Esa Lola Herrera perdida en una habitación con Mario, impresiona, y más siendo adolescente (nada más salir al escenario nos dio nuestra primera lección como espectadores). Y qué me dices de Jesús Puente antes de encontrar la media naranja, en un drama de Buero Vallejo. O la incombustible Amparo Larrañaga (después de la media naranja) con sus comedias ligeras (una con Iñaki Miramón, qué recuerdos). También vimos una Victoria Vera en mejores tiempos, abriendo la caja de Pandora sin muchas ganas o a tres mujeres desesperadas, entre ellas María Pujalte y Anabel Alonso.....Y bueno, hasta donde os llegue la memoria. Muchas se olvidan.

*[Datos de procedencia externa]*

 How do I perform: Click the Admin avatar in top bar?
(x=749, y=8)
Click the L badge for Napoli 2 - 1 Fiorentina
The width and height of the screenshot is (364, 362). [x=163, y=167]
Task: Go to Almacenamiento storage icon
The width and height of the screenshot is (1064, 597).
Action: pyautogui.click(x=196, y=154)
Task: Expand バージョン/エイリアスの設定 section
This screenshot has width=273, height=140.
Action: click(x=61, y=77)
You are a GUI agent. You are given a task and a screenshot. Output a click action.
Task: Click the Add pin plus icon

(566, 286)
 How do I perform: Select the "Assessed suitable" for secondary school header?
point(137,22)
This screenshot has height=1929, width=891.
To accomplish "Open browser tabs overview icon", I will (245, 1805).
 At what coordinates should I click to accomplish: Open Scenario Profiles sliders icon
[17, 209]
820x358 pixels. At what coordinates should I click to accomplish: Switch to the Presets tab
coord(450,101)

Mi fascinanción por el teatro nace de la impresión que me da ver a unas personas encima de una tabla fingiendo que son otras. Simplemente eso. Me pone nerviosa, me da vergüenza (la mía) ser observadora de su exposición total, física y mental ante doscientas personas. Cuando atraviesas el terciopelo rojo de la entrada, olvídate de todo, no hay ruidos de la calle, poco a poco llega el silencio, un lugar acogedor, fotos de compañías, el color granate, olor a viejo, a madera, el timbre...(Es como entrar en una gran iglesia).
La materia prima en el cine NO siempre son los intérpretes pero en el teatro sí. Los actores son el teatro puro, sin ellos sí que es verdad que no hay nada. El texto existe, el dramaturgo (qué rimbombante suena) existe,pero cada obra se crea en ese momento, en esas dos horas. Si el público es frío, malo, si es demasiado entusiasta, también, lo mejor es un público exigente pero entregado al juego. Cuando se dan las condiciones favorables, hay conexión, hay comunicación, todo fluye, estamos viendo un trozo de vida (incluida la fantasía). Los intépretes dan lo mejor de ellos, nos "traducen" el texto mientras nosotros lo percibimos. Y es un momento único. Sales por la puerta y no sabes muy bien dónde estás. Ya no puedes volverlo a ver como pasa en el cine, el poso que te ha dejado la representación es lo que te queda. Has sentido cosas que te hacen pensar.
Y por favor, vamos a olvidarnos de conceptos ¿obsoletos ? como la catarsis, el teatro movilizador de masas, la educación...Dejemos a Lorca y Margarita Xirgu tranquilos. Al teatro siguen yendo los mismos. Eran otros tiempos. Ese terreno "subversivo" ahora lo ocupan otros medios, no sé, ¿puede que algunos programas de tv?, ¿internet?
Así que os recomiendo que vayáis al teatro, al que sea, a intentar sentir otra vez esas sensaciones que la primera vez os produjo una buena obra.
¡¡¡¡Andando pa´l teatro!!!!
Madrid. 26 de Septiembre. Disfruto como nunca asistiendo a las representaciones de "Toc toc" y "La casa de Bernarda Alba". ¡Vuelvo a creer!